__What is required__. In the entries below, find the string "agent" and return each line holding it.

(Dataset entries)
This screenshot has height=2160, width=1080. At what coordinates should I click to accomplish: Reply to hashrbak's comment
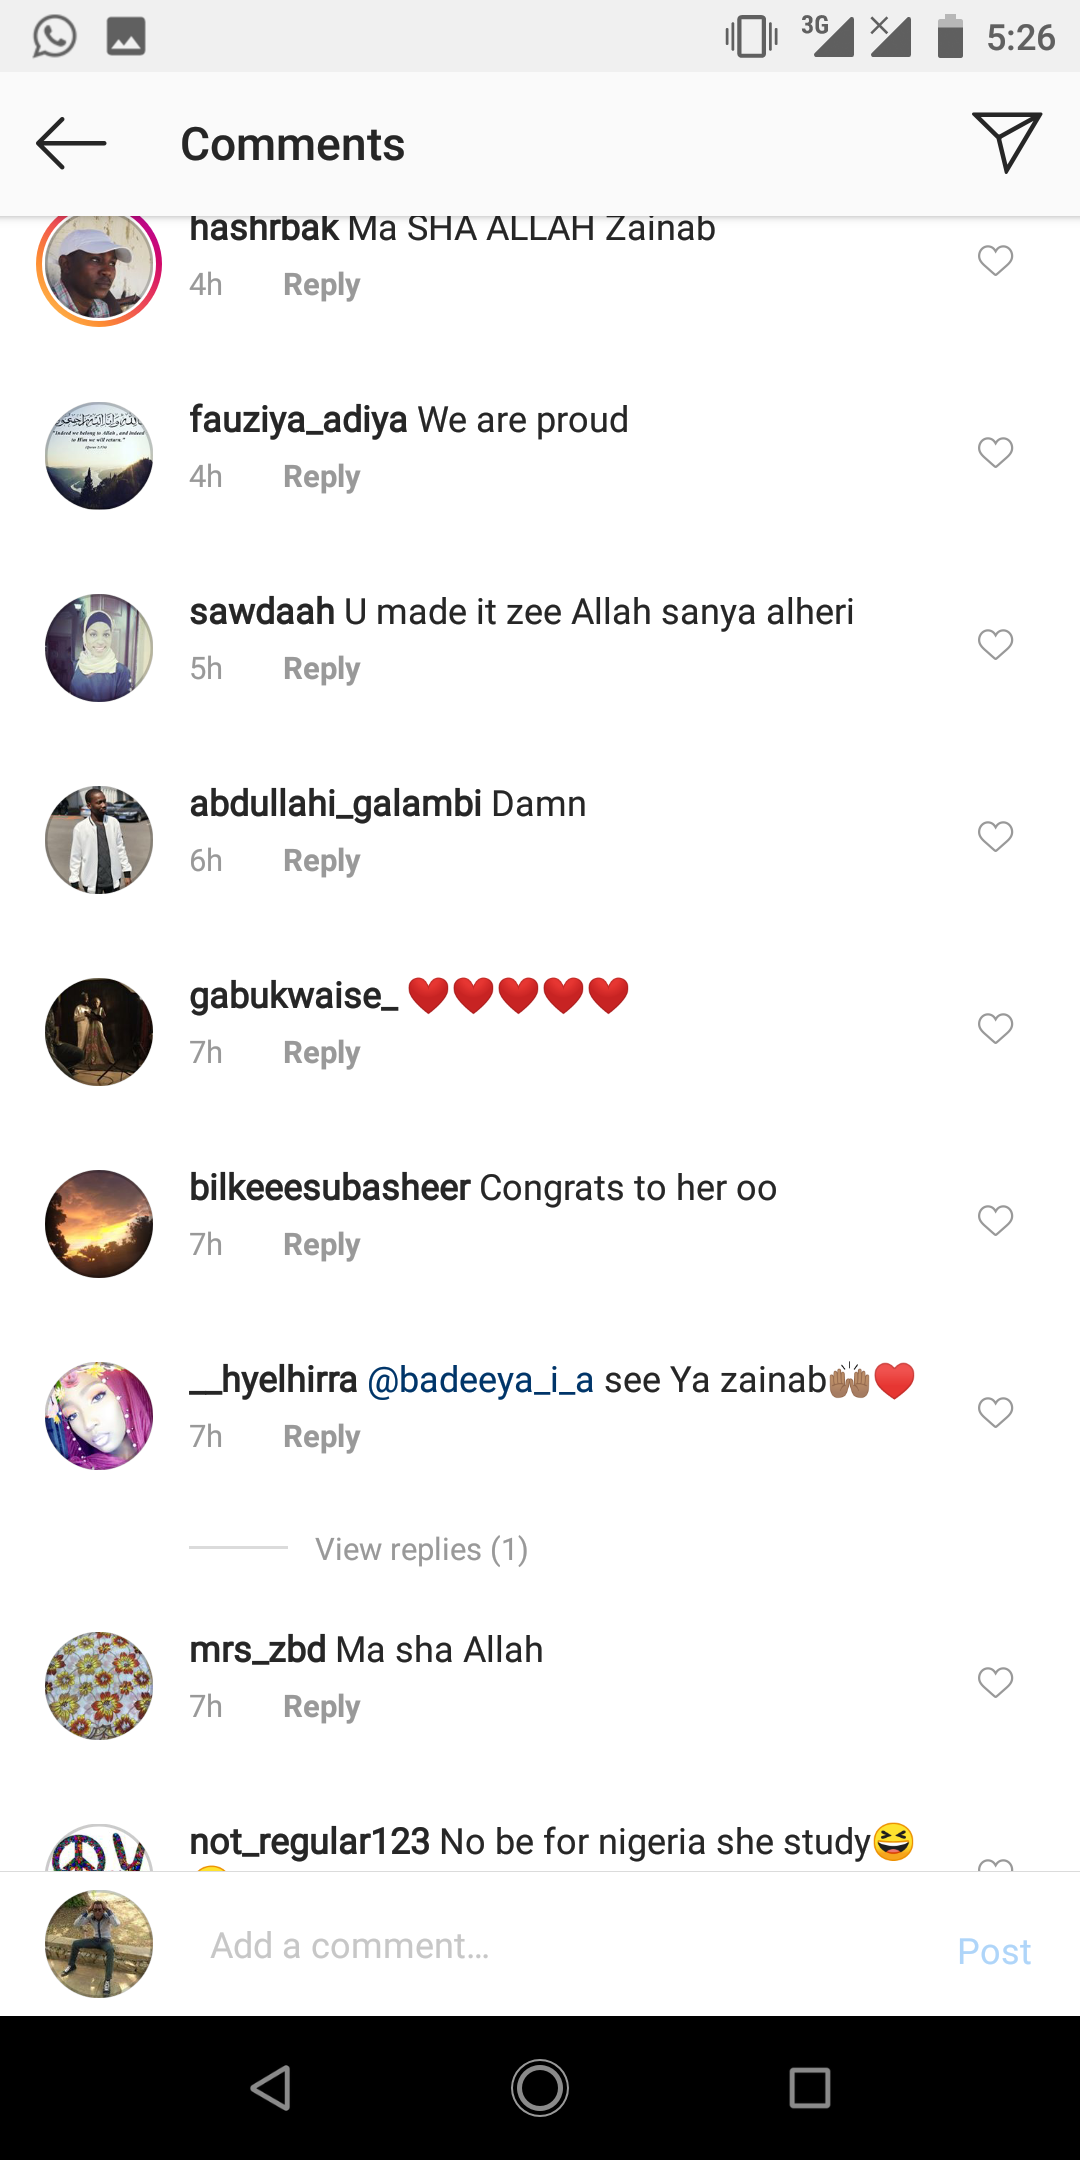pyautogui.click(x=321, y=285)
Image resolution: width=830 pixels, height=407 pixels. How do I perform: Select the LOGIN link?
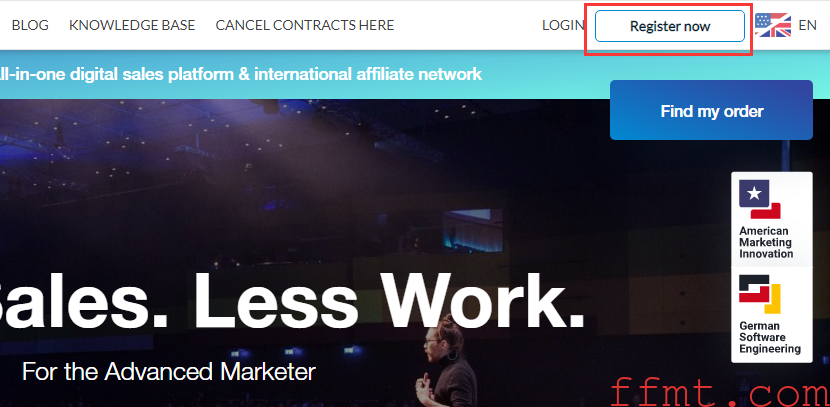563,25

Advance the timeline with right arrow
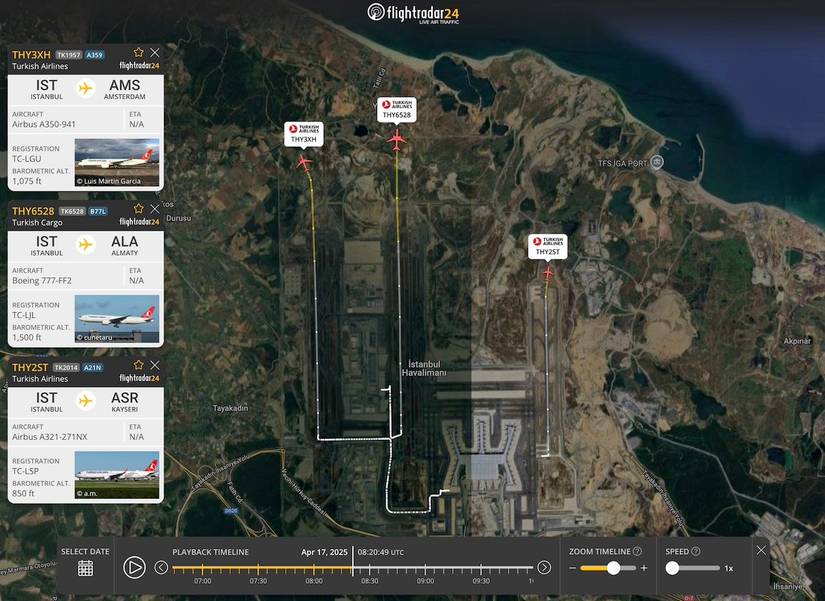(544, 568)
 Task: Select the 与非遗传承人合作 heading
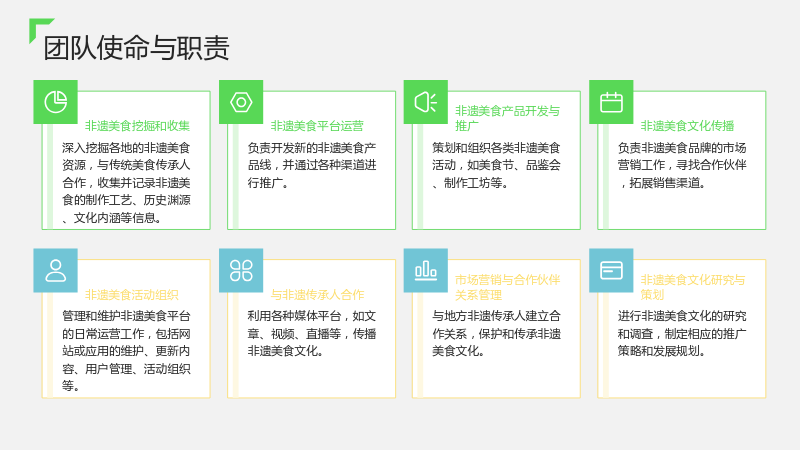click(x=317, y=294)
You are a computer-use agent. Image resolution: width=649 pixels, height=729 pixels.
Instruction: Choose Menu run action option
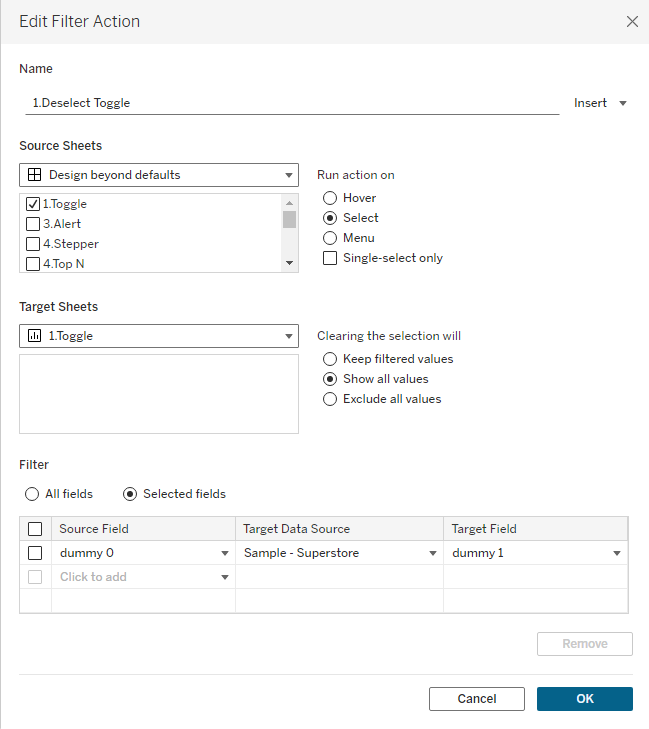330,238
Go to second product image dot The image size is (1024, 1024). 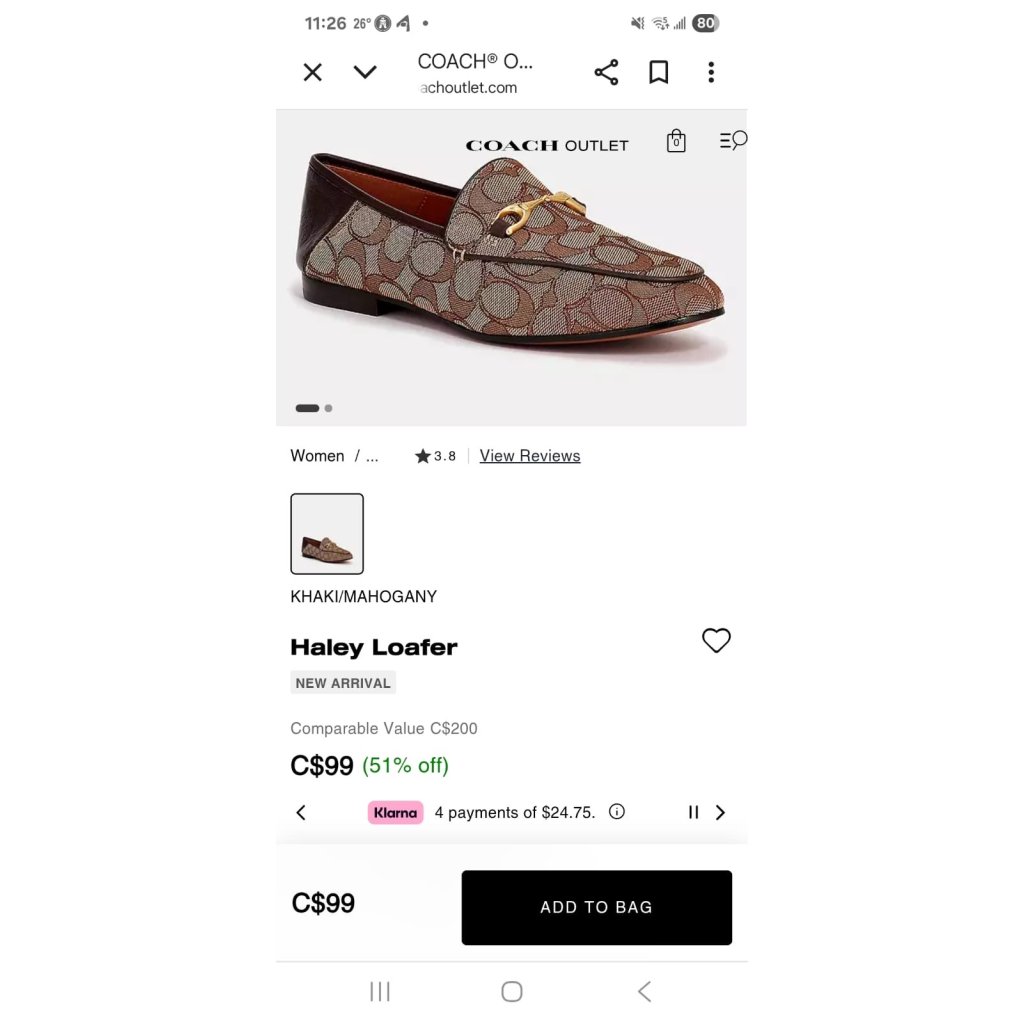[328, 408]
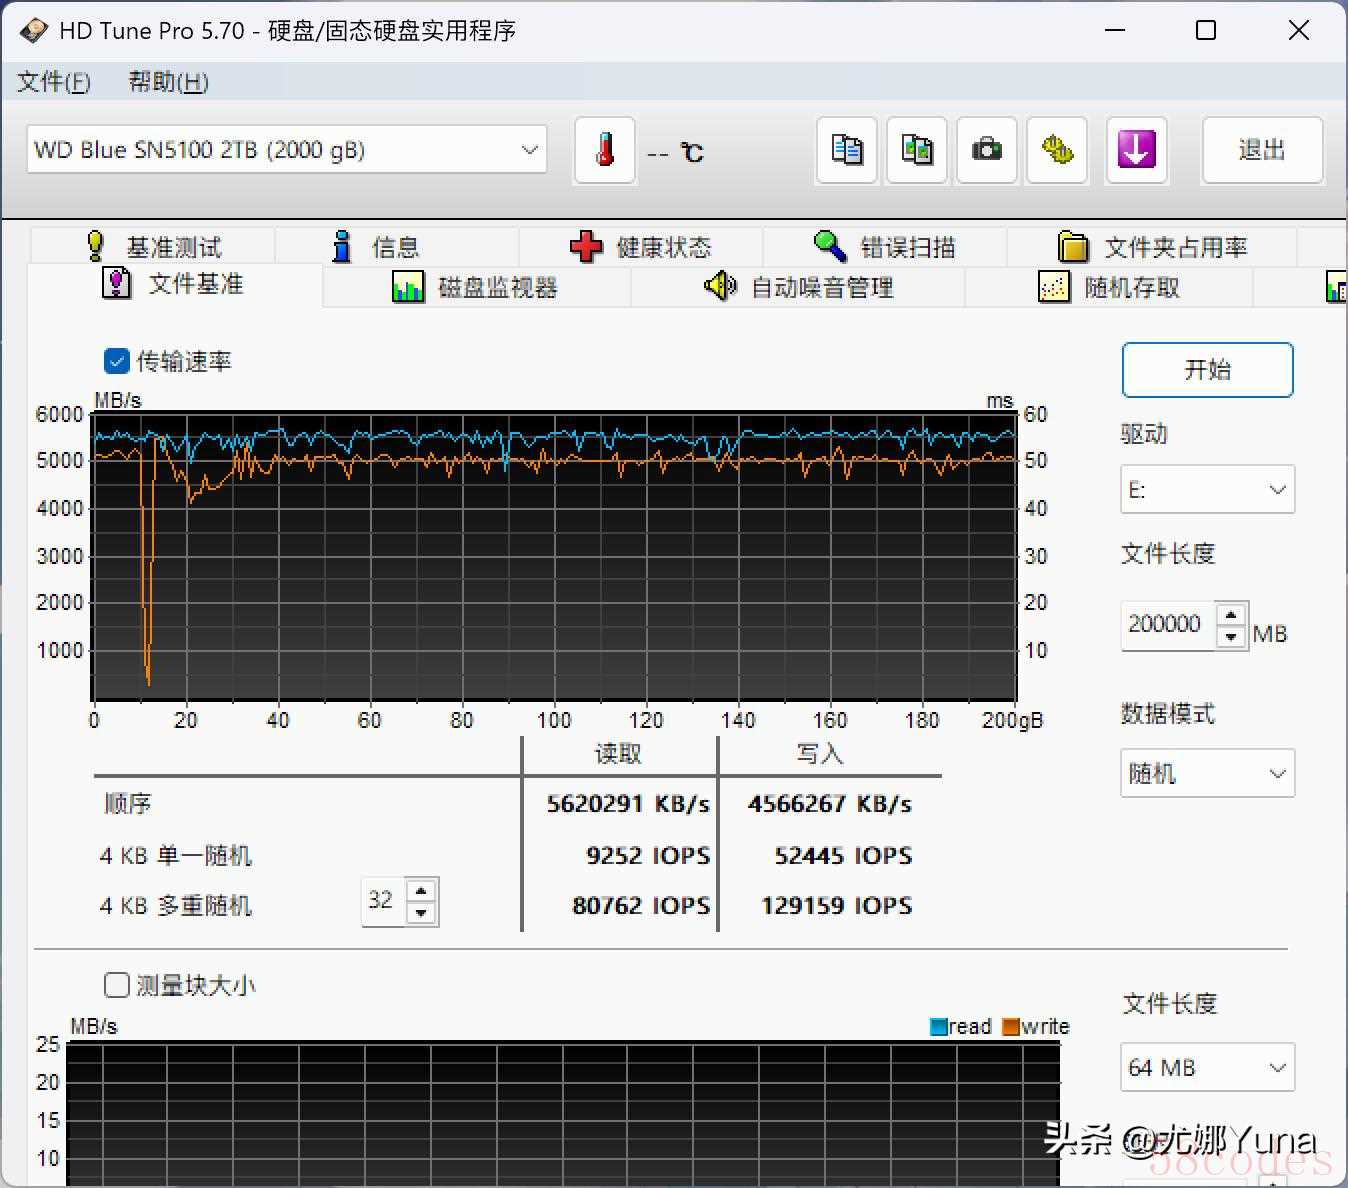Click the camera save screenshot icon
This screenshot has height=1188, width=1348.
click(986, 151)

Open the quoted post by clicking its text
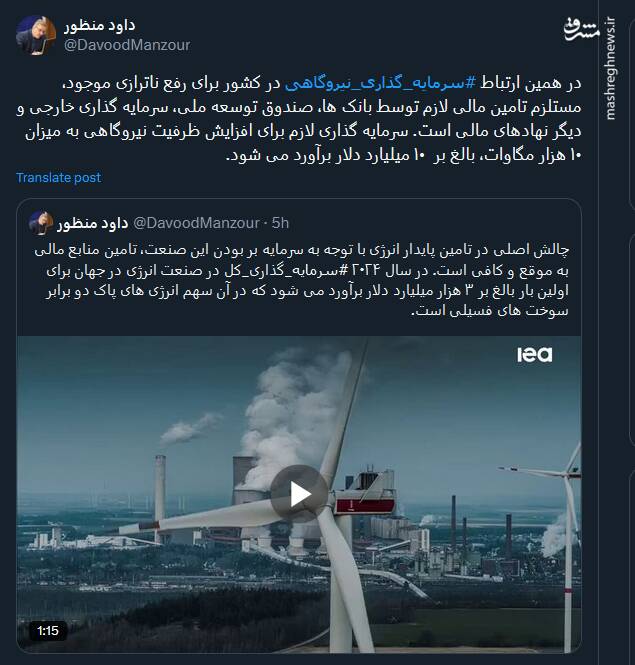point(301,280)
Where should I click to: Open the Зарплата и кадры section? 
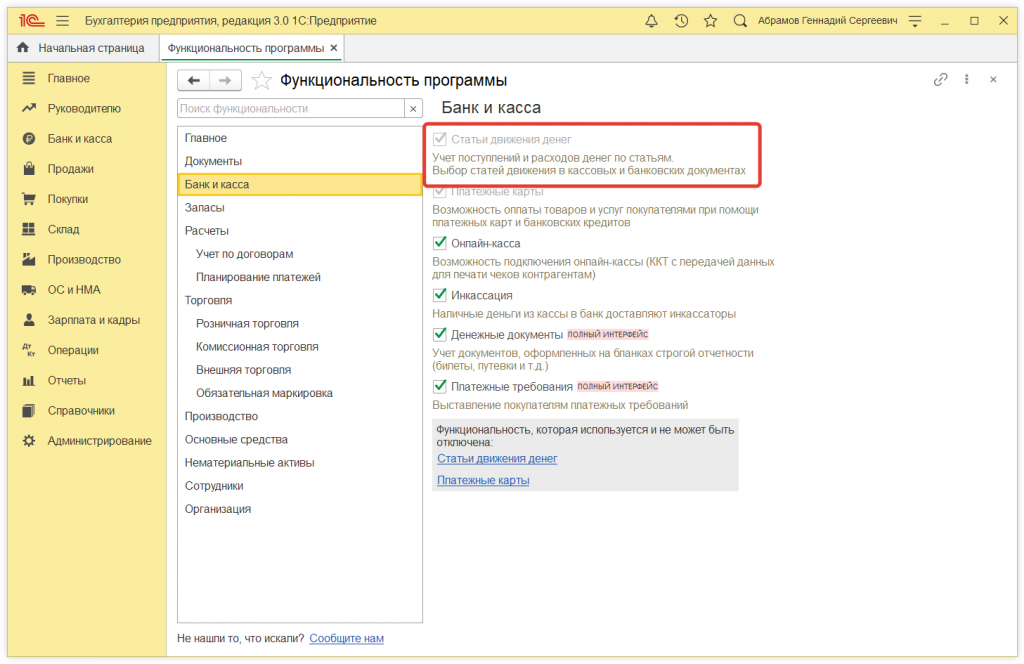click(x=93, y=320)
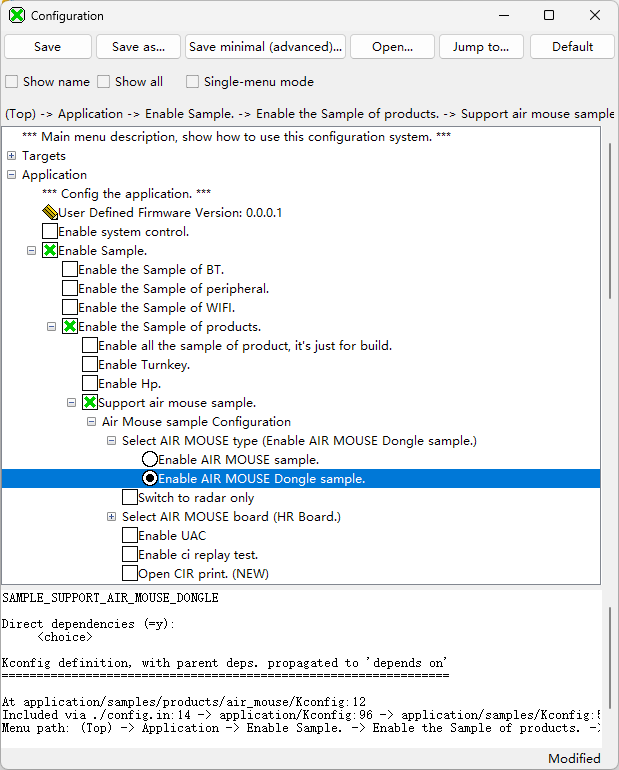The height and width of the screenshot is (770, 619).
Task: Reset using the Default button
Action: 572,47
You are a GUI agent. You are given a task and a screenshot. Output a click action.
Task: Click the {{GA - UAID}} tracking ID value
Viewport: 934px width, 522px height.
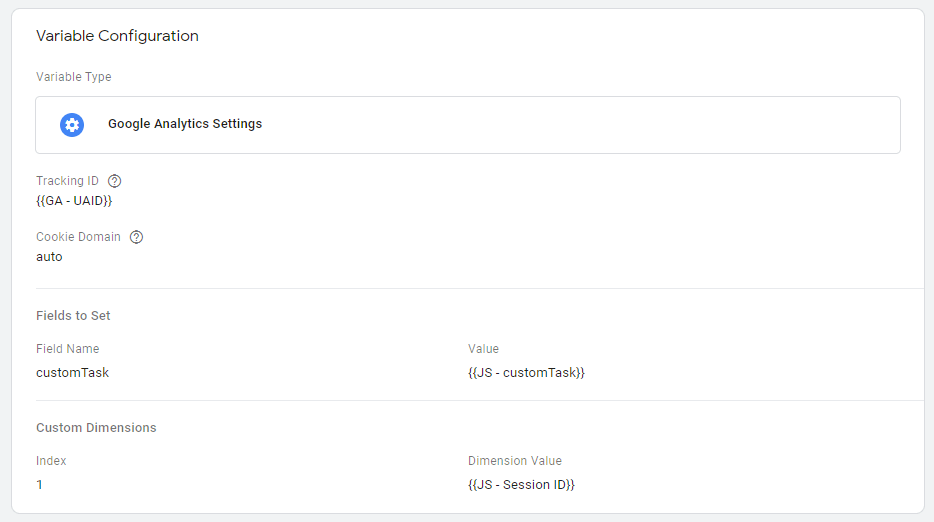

__Solution below__.
You are a computer-use agent. Image resolution: width=649 pixels, height=729 pixels.
You are a GUI agent. You are given a task and a screenshot. Output a click action.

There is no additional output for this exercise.